## EXERCISE DETAILS
Reproduce word for word the part of the passage on organic food standards that runs from "Then there are" up to and including "purchasing these products.".

━━━ EXTRACT TO READ

Then there are processing aids like baking soda, which is needed to leaven the dough for organic pancakes, baked goods or other products. At the end of the day, it is really a balancing act between what is essential for producing organic food and what consumers expect when purchasing these products.

What does the organic label tell consumers about their meat, eggs and dairy?

A good way to talk about this is to walk through the production of a specific food, such as organic cheddar. Before milk can be turned into cheese, organic milk has to come from a certified organic cow. The cow cannot be given growth hormones or antibiotics, and its feed must be certified organic.

The feed comes from land that has not been treated with any prohibited substances—for example, synthetic fertilizers and most synthetic pesticides—and the land cannot have been treated with prohibited substances for at least three years before harvest or grazing. The land itself must be managed in a way that maintains soil fertility and minimizes erosion, while having distinct and defined boundaries to ensure that prohibited substances don’t come into contact with organic fields.

The organic dairy cow grazes on organic pastures for the entire grazing season, which must be at least 120 days a year. And it has to receive at least 30 percent of its nutrition from pasture during the grazing season. Throughout the cow’s life, it has to be raised in living conditions that accommodate its natural behaviors and support health and welfare.

The cow is milked, and the milk gets transported to a certified-organic processing facility. The milk goes through a cheddaring process, during which an enzyme, such as rennet, would be added to separate the curd and whey. That would be an example of a substance that is allowed in organic food products.

Have animal-welfare concerns influenced current standards?

If you look at the existing USDA organic regulations, animal health and welfare requirements already play a prominent role. Organic livestock producers can’t use antibiotics and hormones. Continuous confinement of organic livestock is prohibited, and producers must provide access to the outdoors, shade, shelter, fresh air, clean water, dry bedding and direct sunlight. Livestock have to be able to graze daily.

How do veterinarians care for sick organic livestock if the use of antibiotics and other substances is banned or limited?

Prevention is really a tenet of organic livestock production. Since organic farmers can’t routinely use drugs to prevent disease and parasites, they could certainly use guidance from their veterinarian about how to select suitable breeds and institute management practices that would minimize the need for medical care. There are some tools that are allowed in organic production that veterinarians can turn to when needed, including electrolytes, certain pain medications and dewormers.

━━━━━━
━━━ THE DATA

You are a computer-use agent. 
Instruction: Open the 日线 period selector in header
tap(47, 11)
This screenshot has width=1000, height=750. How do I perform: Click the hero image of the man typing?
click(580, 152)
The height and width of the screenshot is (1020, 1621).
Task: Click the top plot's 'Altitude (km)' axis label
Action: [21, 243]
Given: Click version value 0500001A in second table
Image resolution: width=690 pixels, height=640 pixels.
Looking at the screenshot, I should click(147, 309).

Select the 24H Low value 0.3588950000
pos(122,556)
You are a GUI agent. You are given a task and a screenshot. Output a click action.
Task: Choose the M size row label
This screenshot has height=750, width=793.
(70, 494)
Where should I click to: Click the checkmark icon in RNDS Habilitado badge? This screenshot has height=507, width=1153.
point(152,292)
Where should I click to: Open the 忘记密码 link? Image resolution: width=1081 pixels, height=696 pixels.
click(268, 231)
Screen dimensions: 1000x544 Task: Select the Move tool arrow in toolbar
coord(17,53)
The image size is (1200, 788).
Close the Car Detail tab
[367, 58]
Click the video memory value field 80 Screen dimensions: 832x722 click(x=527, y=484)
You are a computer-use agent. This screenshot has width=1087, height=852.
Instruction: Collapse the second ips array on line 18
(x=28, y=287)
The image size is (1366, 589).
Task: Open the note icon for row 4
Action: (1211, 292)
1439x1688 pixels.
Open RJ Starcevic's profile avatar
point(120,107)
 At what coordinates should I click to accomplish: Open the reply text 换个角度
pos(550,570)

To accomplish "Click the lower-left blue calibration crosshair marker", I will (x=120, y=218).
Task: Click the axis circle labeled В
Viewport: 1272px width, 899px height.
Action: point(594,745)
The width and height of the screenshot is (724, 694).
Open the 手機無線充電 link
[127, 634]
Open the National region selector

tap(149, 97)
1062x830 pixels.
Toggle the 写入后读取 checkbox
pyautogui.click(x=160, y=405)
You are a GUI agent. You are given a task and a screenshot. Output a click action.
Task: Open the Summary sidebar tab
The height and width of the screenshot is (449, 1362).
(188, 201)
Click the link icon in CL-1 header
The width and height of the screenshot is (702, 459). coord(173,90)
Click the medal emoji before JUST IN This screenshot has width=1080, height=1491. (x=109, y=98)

━━━━━━

## PROBLEM SOLUTION
Then there are processing aids like baking soda, which is needed to leaven the dough for organic pancakes, baked goods or other products. At the end of the day, it is really a balancing act between what is essential for producing organic food and what consumers expect when purchasing these products.